Real integrals with two poles in the complex plane

Question

I'm studying the Cauchy Integral Theorem / Formula, but realised I have a misunderstanding.

Consider an integral over the function $f: \mathbb{R} \to \mathbb{C}$ $$ I = \int^\infty_{-\infty} f(x) \, dx = \int^\infty_{-\infty} \frac{e^{ix}}{x^2 + 1} \, dx \quad. $$

This can be considered in the complex plane, where $f(z)$ is holomorphic except at its two poles at $z = \pm i$. Choosing to consider the positive case, we therefore factorise as

$$ I = \int_C \frac{\frac{e^{iz}}{z+i}}{z-i} \, dz = 2\pi i \frac{e^{-1}}{2i} =\pi e^{-1} \quad , $$

where the contour $C = C_R + C_+$ is taken anticlockwise, $C_R$ is the real axis between $\pm R$ and $C_+$ is the positive semicircle in the complex plane with $\left|z\right| = R$. It's clear from inspection that $C_+$ does not contribute to the path integral if we let $R \to \infty$, so we can equate the integral in the complex plane to the real integral $I$.
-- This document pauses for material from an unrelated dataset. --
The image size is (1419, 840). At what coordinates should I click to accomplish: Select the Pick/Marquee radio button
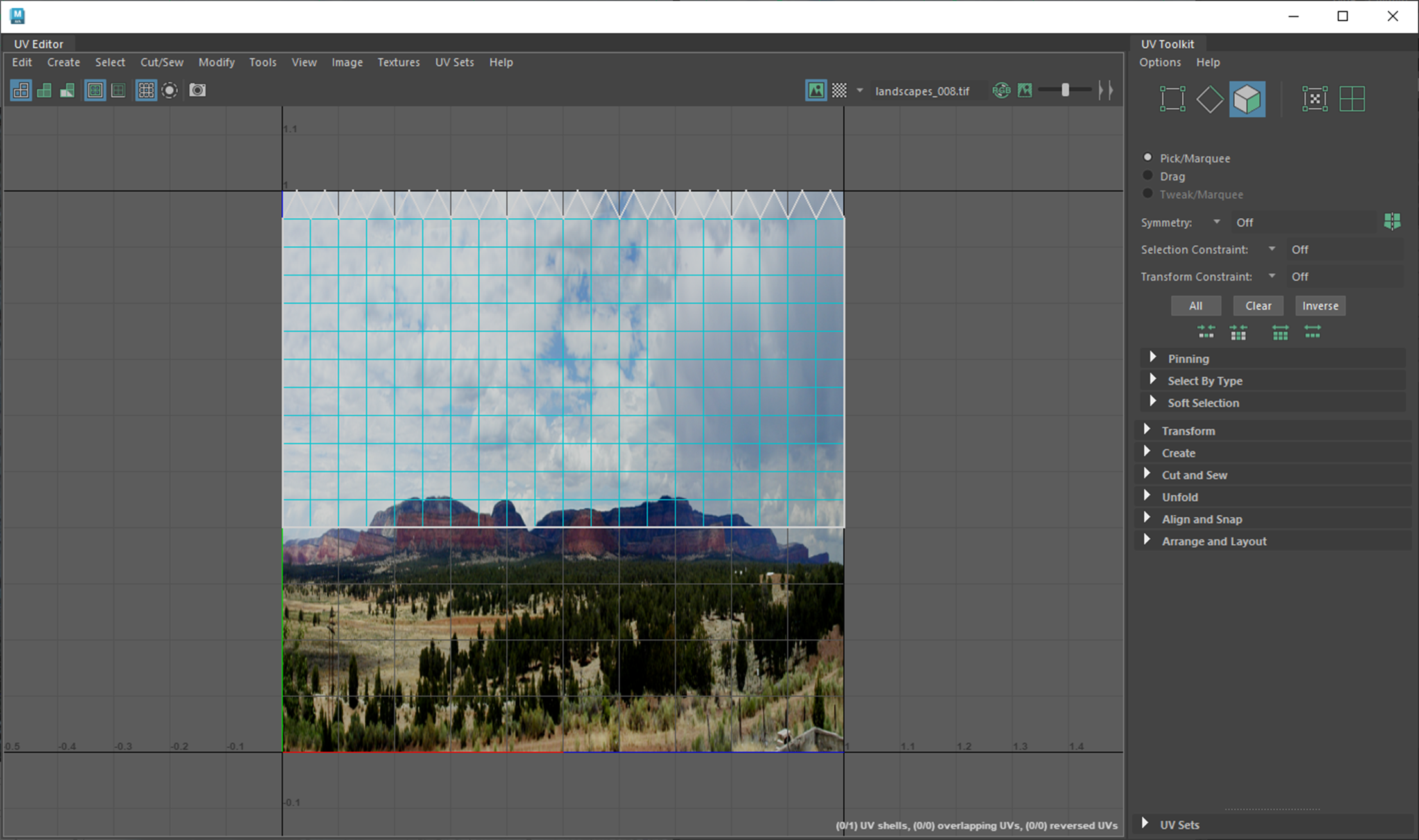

Now my question: I could equally well have chosen the negative half of the complex plane ($C'=C_R + C_-$) to evaluate my integral, negating the answer since the anticlockwise integral would otherwise calculate $\int_{\infty}^{-\infty}$. This would give

$$ I = - \int_{C'} \frac{\frac{e^{iz}}{z-i}}{z+i} \, dz = - 2\pi i \frac{e^{+1}}{-2i} =\pi e^{+1} \quad . $$

But clearly, that's different to my previous calculation. I thought these two methods should give the same answer, so what went wrong?

Answer 1

No, you cannot choose the the low half-plane of $\mathbb C$. If $z=x+yi$ with $y\leqslant0$, then$$\lvert e^{iz}\rvert=e^{\operatorname{Re}(-y+xi)}=e^{-\operatorname{Re}(y)}\geqslant1$$and, in fact, as $y$ goes to $-\infty$, $\lvert e^{iz}\rvert$ goes to $+\infty$. So, the integral along the negative semicircle most definitely will contribute to the path integral. You will not have this problem if you work with the highest half-plane.

Answer 2

If you choose the contour in the upper half-plane, the integral over the semicircle tends to zero as $R\to\infty$. This is because $|e^{iz}|\le1$ on the upper half-plane. The bound $\pi R/(R^2-1)$ easily follows for the absolute value of the integral, when $R>1$.

But on the lower half-plane, the integral over the semicircle does not tend to zero as $R\to\infty$.